» Dataset excerpts:
· · · · ·
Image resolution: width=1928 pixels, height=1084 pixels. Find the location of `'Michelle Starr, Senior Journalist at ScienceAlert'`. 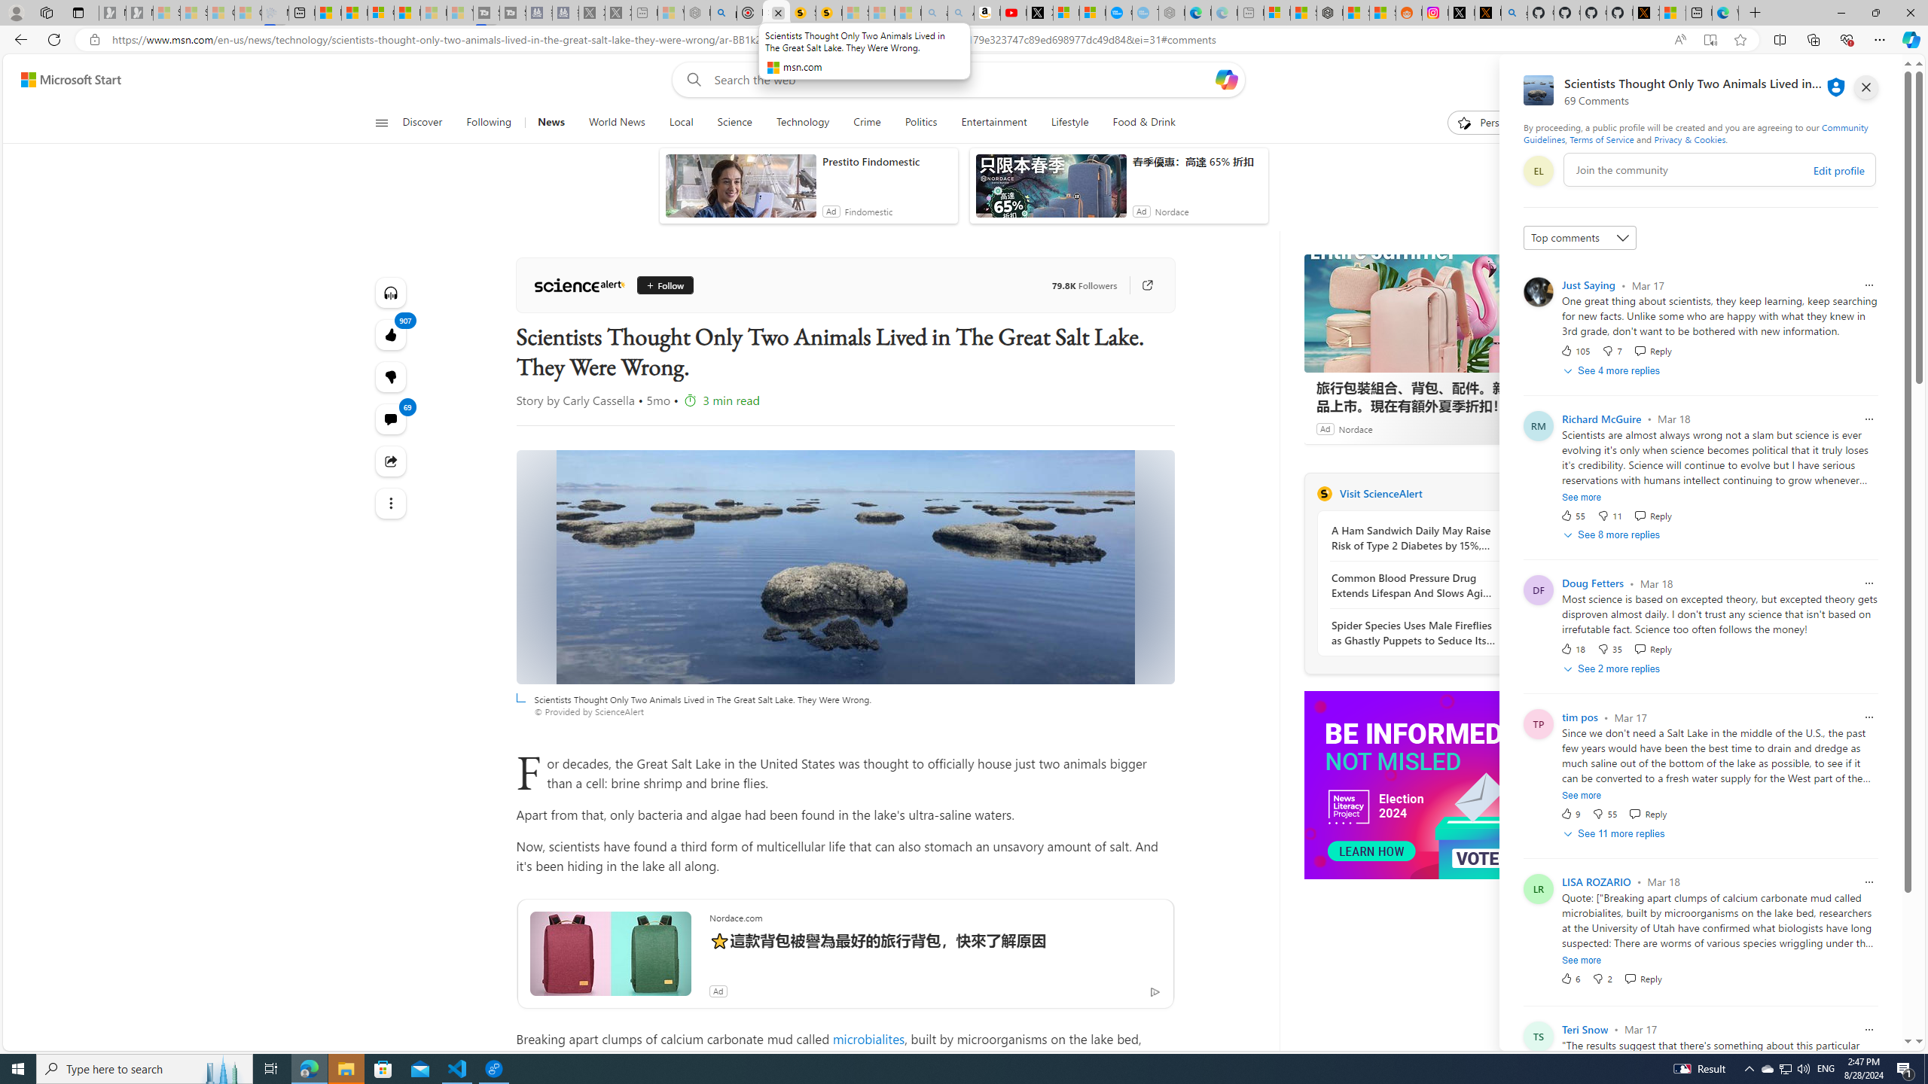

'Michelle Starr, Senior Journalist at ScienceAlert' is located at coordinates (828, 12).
· · · · ·
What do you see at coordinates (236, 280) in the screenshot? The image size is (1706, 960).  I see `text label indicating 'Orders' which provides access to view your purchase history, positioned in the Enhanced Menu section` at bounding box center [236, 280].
· · · · ·
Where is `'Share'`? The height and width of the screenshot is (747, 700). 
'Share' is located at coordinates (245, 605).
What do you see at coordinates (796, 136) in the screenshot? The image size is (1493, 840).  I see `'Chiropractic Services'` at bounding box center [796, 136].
· · · · ·
» Stated task: Please rewrite the material between the lines holding "Image resolution: width=1928" and "coordinates (828, 12).", inclusive, with "location" replaced by "position" and nothing else changed. Leave the pictures out of your answer.

» Response below:
Image resolution: width=1928 pixels, height=1084 pixels. Find the position of `'Michelle Starr, Senior Journalist at ScienceAlert'`. 

'Michelle Starr, Senior Journalist at ScienceAlert' is located at coordinates (828, 12).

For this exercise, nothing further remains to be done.